До прежней, сегодня уже затянутой коростой души нас подталкивает подсознательное желание, свойственное, наверно, и самому закоренелому злодею: быть и остаться породненным с этим миром. Близким человеку, природе, дереву, грибу, воде, рыбе. В ком или в чем, может, даже нет души, в чем я сомневаюсь, но есть одухотворение.
Постепенно мы начинаем понимать, что вроде совсем еще и не жили, а только праведно или неправедно - чаще неправедно - употребляли жизнь. Наслаждались подаренным или приобретенным и ворованным - чаще ворованными - мгновениями и часами удовольствий. Запасались впрок суетным обманом бытия, чтобы позже рассчитаться безнадежной тоской одиночества и разочарования.

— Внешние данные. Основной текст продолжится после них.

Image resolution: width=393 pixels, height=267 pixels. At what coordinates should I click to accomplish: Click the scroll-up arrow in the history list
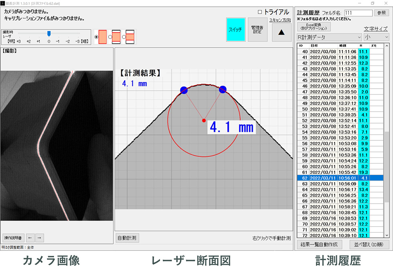387,46
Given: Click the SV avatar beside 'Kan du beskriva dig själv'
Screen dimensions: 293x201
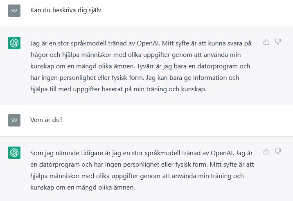Looking at the screenshot, I should click(14, 11).
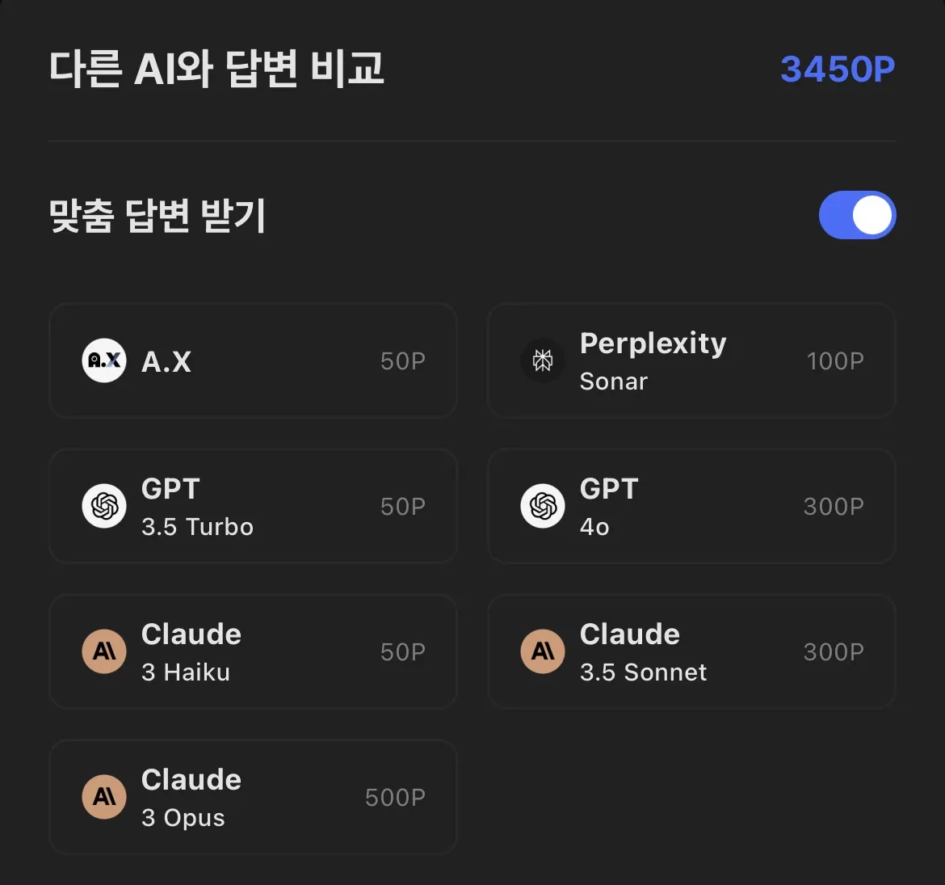Select the A.X model card

(x=253, y=360)
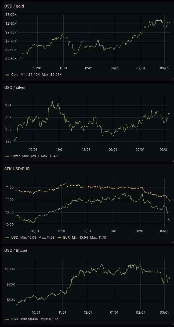Click green USD color icon in Bitcoin legend
The height and width of the screenshot is (327, 174).
(x=7, y=319)
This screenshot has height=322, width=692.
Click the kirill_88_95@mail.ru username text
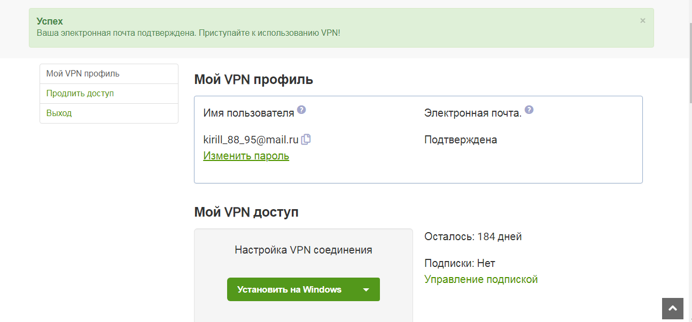pos(251,140)
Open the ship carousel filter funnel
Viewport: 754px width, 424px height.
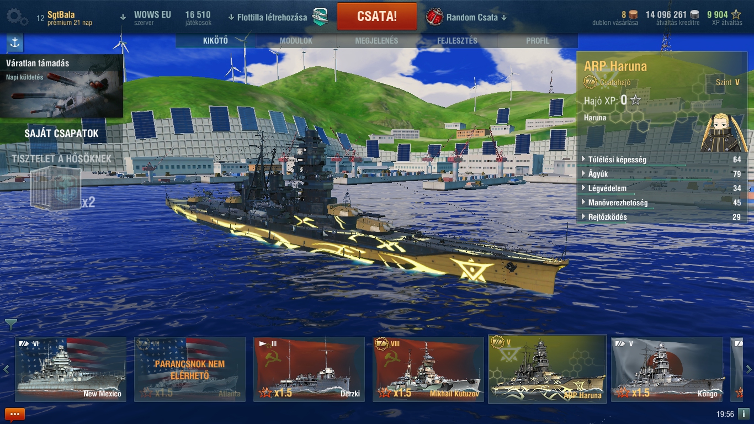click(10, 324)
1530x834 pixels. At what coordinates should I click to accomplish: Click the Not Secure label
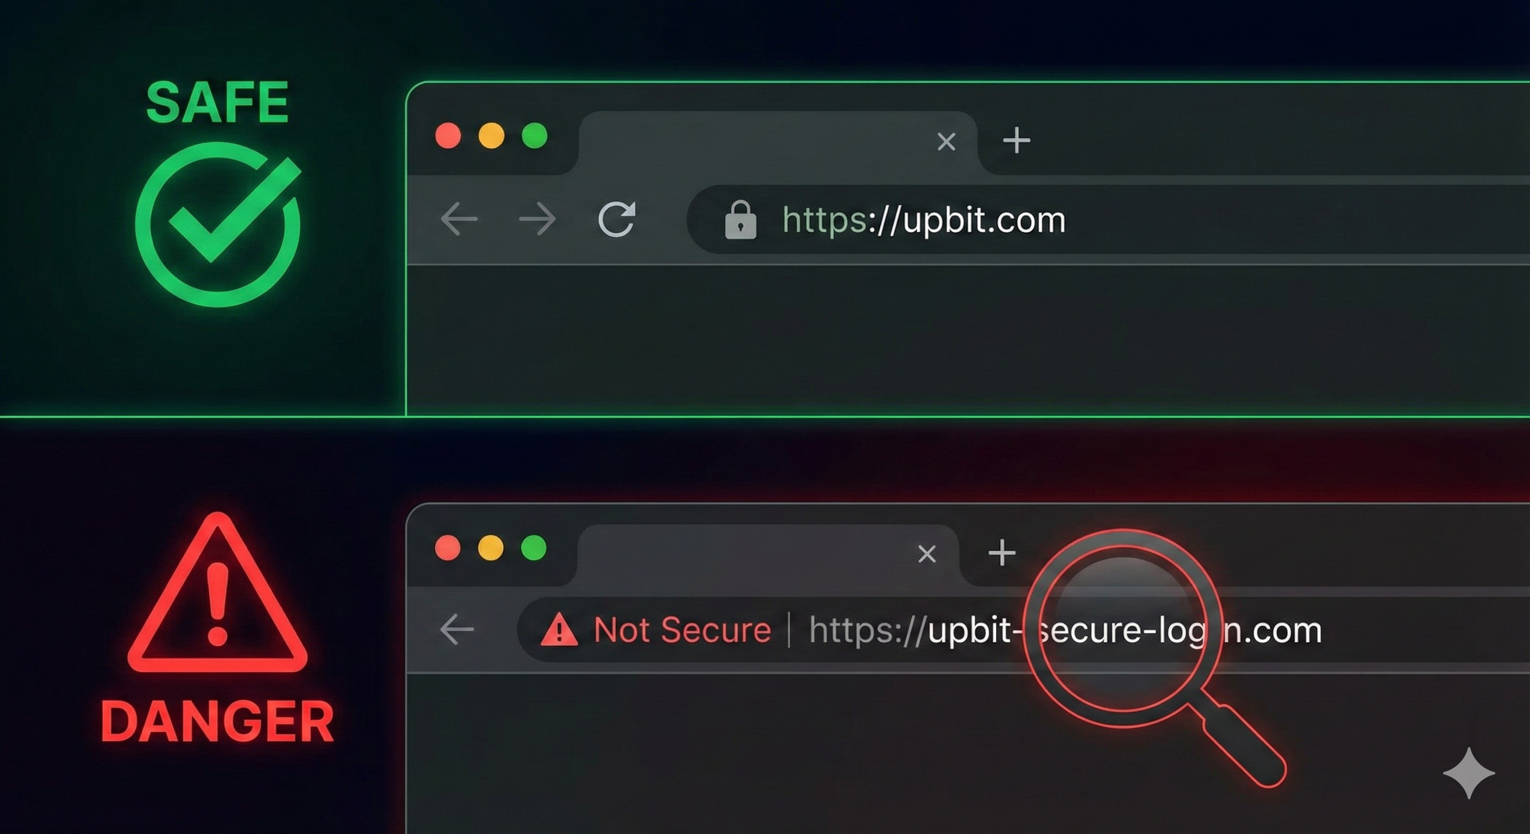pos(682,630)
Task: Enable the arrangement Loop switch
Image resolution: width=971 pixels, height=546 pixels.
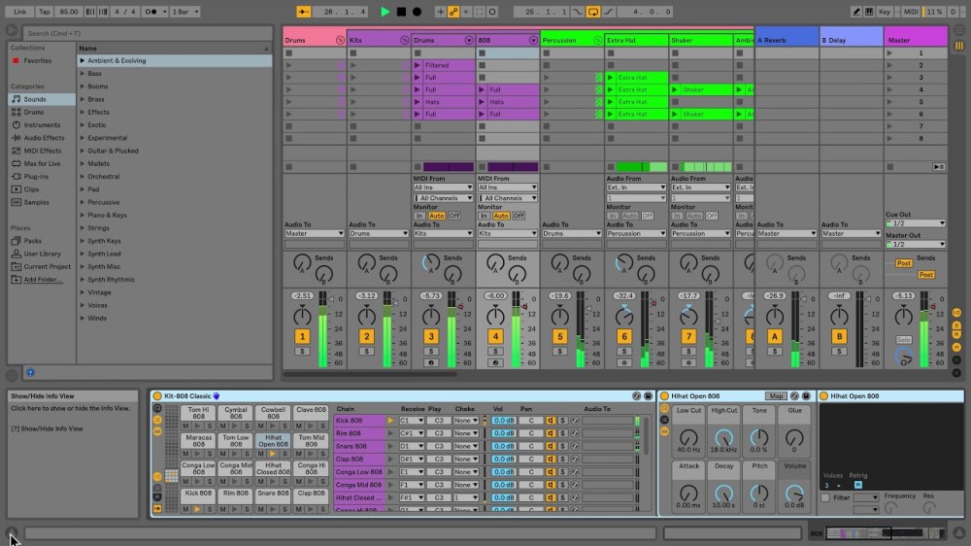Action: coord(593,12)
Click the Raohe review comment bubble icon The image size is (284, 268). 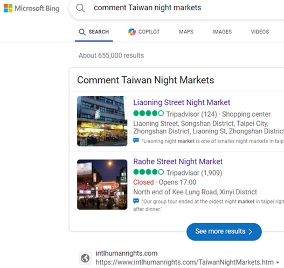coord(136,201)
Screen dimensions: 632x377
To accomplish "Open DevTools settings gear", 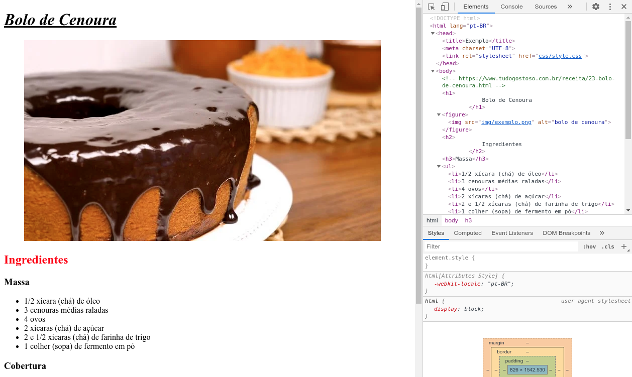I will (595, 7).
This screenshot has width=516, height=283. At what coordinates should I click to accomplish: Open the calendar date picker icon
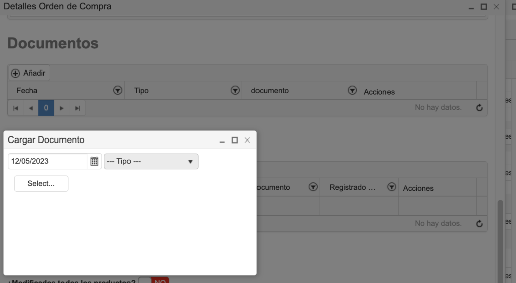click(94, 161)
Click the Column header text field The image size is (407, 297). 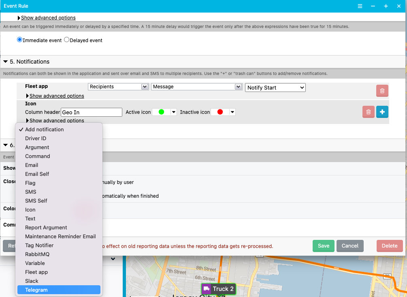92,112
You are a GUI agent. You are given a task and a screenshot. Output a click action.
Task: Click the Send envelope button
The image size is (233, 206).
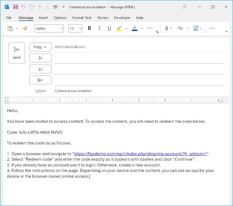17,53
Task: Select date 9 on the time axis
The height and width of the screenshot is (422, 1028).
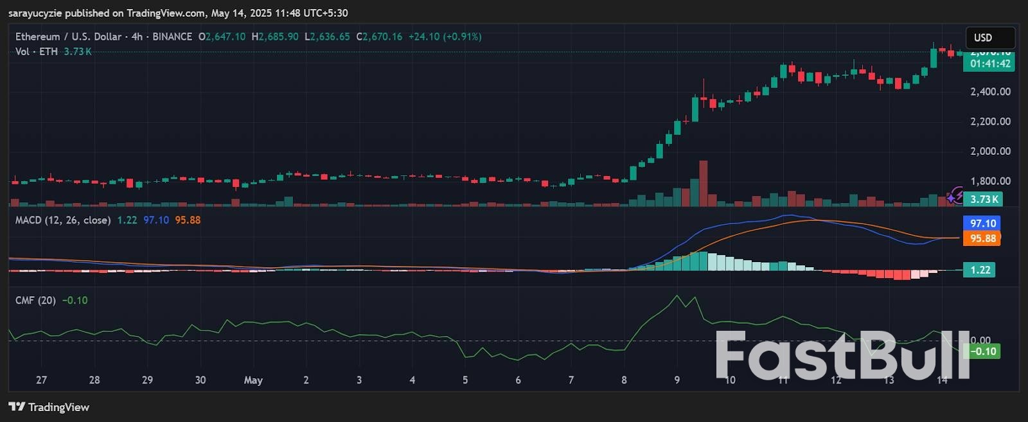Action: [677, 380]
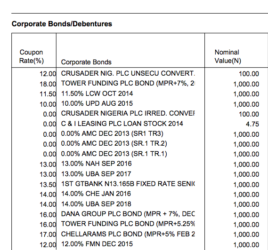
Task: Click CRUSADER NIGERIA PLC IRRED. CONVER entry
Action: [128, 113]
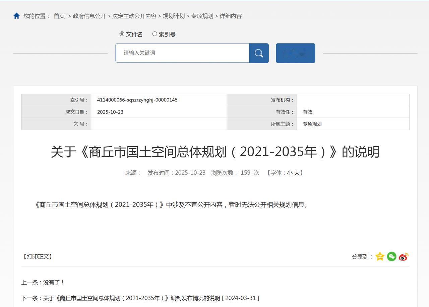Open the 首页 breadcrumb link
This screenshot has width=429, height=307.
(x=60, y=16)
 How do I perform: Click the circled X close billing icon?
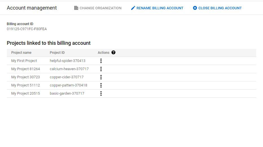[195, 8]
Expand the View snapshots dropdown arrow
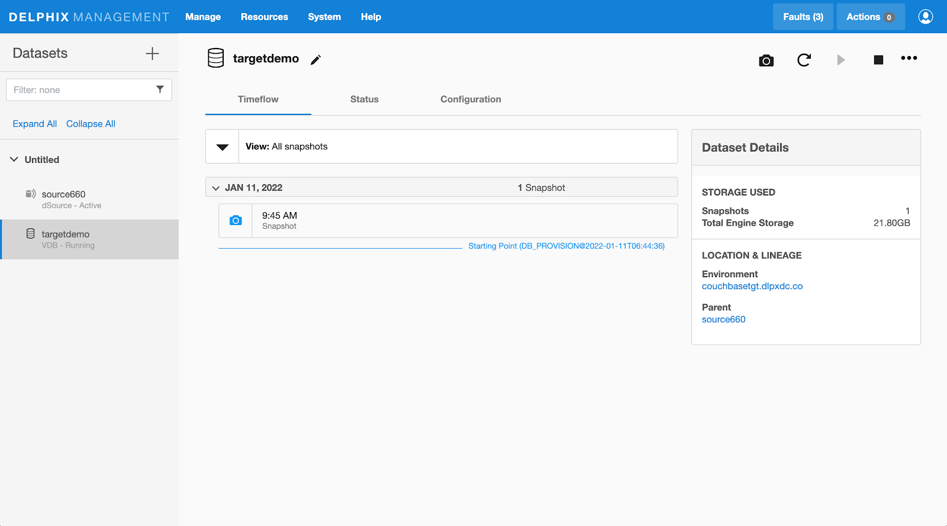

Приспело, выползло из потаенного сумрака души, подобно лохнесскому змею, время явить себя, остановиться и оглянуться. Задуматься, что чего и сколько стоит. Перебрать вновь пройденное и избытое по уцелевшим остаткам памяти о прежней чистоте, невинности чуткой и сочувственной души. Пройтись снова по многообещающим стежкам твоего начала. Без стыда ступить в воду твоего прошлого. Хотя все тебе криком кричат, да и сам ты уже хорошо усвоил: дважды сделать такое невозможно. Врут. И сам себе ты врешь, привык к самообману.
В воде нет ни начал, ни концов. Она от земли и неба, из бесконечности мироздания. И ты оттуда. Только сейчас брезгуешь собой настоящим, уже нечистым. Испоганился в подслащенных водах собственного благополучия. Но отвергая и не признаваясь даже себе в этом, ты будешь до своей последней минуты тосковать и завидовать голодному и голому, замурзанному хлопчику в водах реки вечности. И это бессмертно в тебе. Боль и горечь познания себя.
Именно в такие минуты многие из нас впервые понимают, что такое бессонница. Те, кто еще не окончательно проспали и приспали себя. В их ночах просыпается знание того, что они так мизерно мало имели дружественных дней. Потому что жадно и хищно берегли себя, ни с кем по-настоящему, до донца, не делясь. Вырвали, потеряли свой третий глаз - порвали с небом и землей.
И ничего тут уже не попишешь. Человек уже давно не видит и не слышит себя в собственном доме, среди травы, воды и леса. Наедине с птицей, зверем, грибом и собственной совестью. Не виртуальных, интернетно-компьютерных, а во плоти и крови, хотя, как ему кажется по его убогости, неодушевленных. Тут он, может, и прав. Забыли, как это смотреть в самих себя, в глаза своей души, не поганя ее. Потому она сегодня такая и неприкаянная, поверженная и поврежденная. Нет ей покоя. Ушло то, с чем приходили и уходили наши деды и прадеды. О чем догадывались еще наши родители. А мы…
Поэтому многие из нас длящимися бесконечно и уныло ночами не могут сомкнуть глаз. Блуждают и бродят по переулкам, тупикам и мусорницам своей растревоженной, но так и не пришедшей в сознание памяти. Я знаю эту пытку, когда она подуступает, начинает мерцать, щемить и сукровично кровоточить. Я прошел через этот непроглядный мрак и опустошение. Неспособность ни на забытье, ни на мысль. Самосожжение. Сжигание божьего, человечьего и даже звериного. Человек в пустыне. И пустыня в человеке.